## Start Provided entries

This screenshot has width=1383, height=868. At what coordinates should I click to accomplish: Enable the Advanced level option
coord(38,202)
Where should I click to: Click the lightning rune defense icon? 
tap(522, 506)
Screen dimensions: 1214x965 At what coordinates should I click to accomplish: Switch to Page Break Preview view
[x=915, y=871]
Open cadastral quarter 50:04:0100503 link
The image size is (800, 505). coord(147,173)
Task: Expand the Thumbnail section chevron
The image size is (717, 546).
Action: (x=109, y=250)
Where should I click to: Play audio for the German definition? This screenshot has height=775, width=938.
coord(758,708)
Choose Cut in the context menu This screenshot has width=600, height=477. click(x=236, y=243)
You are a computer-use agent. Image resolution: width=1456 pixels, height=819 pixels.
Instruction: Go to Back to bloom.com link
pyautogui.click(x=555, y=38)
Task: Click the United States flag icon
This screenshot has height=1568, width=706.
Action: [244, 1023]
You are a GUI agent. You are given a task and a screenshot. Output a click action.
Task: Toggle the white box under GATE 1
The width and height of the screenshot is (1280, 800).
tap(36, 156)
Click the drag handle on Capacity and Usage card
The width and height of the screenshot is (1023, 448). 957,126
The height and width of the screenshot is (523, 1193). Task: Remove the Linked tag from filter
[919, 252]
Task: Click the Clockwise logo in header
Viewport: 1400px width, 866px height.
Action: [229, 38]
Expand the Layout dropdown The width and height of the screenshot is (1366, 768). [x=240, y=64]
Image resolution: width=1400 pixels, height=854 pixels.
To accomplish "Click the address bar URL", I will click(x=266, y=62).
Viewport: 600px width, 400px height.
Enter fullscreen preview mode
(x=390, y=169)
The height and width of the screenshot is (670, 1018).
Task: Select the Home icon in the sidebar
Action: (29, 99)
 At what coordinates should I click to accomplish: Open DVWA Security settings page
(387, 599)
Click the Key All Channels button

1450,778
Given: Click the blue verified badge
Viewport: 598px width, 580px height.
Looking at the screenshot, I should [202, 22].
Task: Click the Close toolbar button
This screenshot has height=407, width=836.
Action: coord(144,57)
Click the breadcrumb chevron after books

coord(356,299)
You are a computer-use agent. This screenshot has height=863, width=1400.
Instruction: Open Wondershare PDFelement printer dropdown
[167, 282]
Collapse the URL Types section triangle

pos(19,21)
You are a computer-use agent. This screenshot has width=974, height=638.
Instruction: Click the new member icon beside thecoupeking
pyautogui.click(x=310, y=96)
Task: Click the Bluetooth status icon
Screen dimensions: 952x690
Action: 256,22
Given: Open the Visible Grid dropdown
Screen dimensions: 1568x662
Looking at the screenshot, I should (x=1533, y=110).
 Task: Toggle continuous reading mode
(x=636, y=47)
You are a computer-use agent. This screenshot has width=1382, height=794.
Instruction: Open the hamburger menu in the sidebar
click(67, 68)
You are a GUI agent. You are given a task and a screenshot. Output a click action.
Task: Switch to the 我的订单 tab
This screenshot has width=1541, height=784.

## End Provided entries

→ **Given problem**: Return all of the items above line for line, without changing anything.

→ **Solution below**:
This screenshot has width=1383, height=868. At what coordinates should I click to accomplish: Enable the Advanced level option
coord(38,202)
Where should I click to: Click the lightning rune defense icon? 
tap(522, 506)
Screen dimensions: 1214x965 At what coordinates should I click to accomplish: Switch to Page Break Preview view
[x=915, y=871]
Open cadastral quarter 50:04:0100503 link
The image size is (800, 505). coord(147,173)
Task: Expand the Thumbnail section chevron
The image size is (717, 546).
Action: (x=109, y=250)
Where should I click to: Play audio for the German definition? This screenshot has height=775, width=938.
coord(758,708)
Choose Cut in the context menu This screenshot has width=600, height=477. click(x=236, y=243)
You are a computer-use agent. Image resolution: width=1456 pixels, height=819 pixels.
Instruction: Go to Back to bloom.com link
pyautogui.click(x=555, y=38)
Task: Click the United States flag icon
This screenshot has height=1568, width=706.
Action: [244, 1023]
You are a GUI agent. You are given a task and a screenshot. Output a click action.
Task: Toggle the white box under GATE 1
The width and height of the screenshot is (1280, 800).
tap(36, 156)
Click the drag handle on Capacity and Usage card
The width and height of the screenshot is (1023, 448). 957,126
The height and width of the screenshot is (523, 1193). Task: Remove the Linked tag from filter
[919, 252]
Task: Click the Clockwise logo in header
Viewport: 1400px width, 866px height.
Action: [229, 38]
Expand the Layout dropdown The width and height of the screenshot is (1366, 768). [x=240, y=64]
Image resolution: width=1400 pixels, height=854 pixels.
To accomplish "Click the address bar URL", I will click(x=266, y=62).
Viewport: 600px width, 400px height.
Enter fullscreen preview mode
(x=390, y=169)
The height and width of the screenshot is (670, 1018).
Task: Select the Home icon in the sidebar
Action: (29, 99)
 At what coordinates should I click to accomplish: Open DVWA Security settings page
(387, 599)
Click the Key All Channels button

1450,778
Given: Click the blue verified badge
Viewport: 598px width, 580px height.
Looking at the screenshot, I should [202, 22].
Task: Click the Close toolbar button
This screenshot has height=407, width=836.
Action: coord(144,57)
Click the breadcrumb chevron after books

coord(356,299)
You are a computer-use agent. This screenshot has height=863, width=1400.
Instruction: Open Wondershare PDFelement printer dropdown
[167, 282]
Collapse the URL Types section triangle

pos(19,21)
You are a computer-use agent. This screenshot has width=974, height=638.
Instruction: Click the new member icon beside thecoupeking
pyautogui.click(x=310, y=96)
Task: Click the Bluetooth status icon
Screen dimensions: 952x690
Action: 256,22
Given: Open the Visible Grid dropdown
Screen dimensions: 1568x662
Looking at the screenshot, I should (x=1533, y=110).
 Task: Toggle continuous reading mode
(x=636, y=47)
You are a computer-use agent. This screenshot has width=1382, height=794.
Instruction: Open the hamburger menu in the sidebar
click(67, 68)
You are a GUI agent. You are given a task and a screenshot. Output a click action.
Task: Switch to the 我的订单 tab
This screenshot has width=1541, height=784.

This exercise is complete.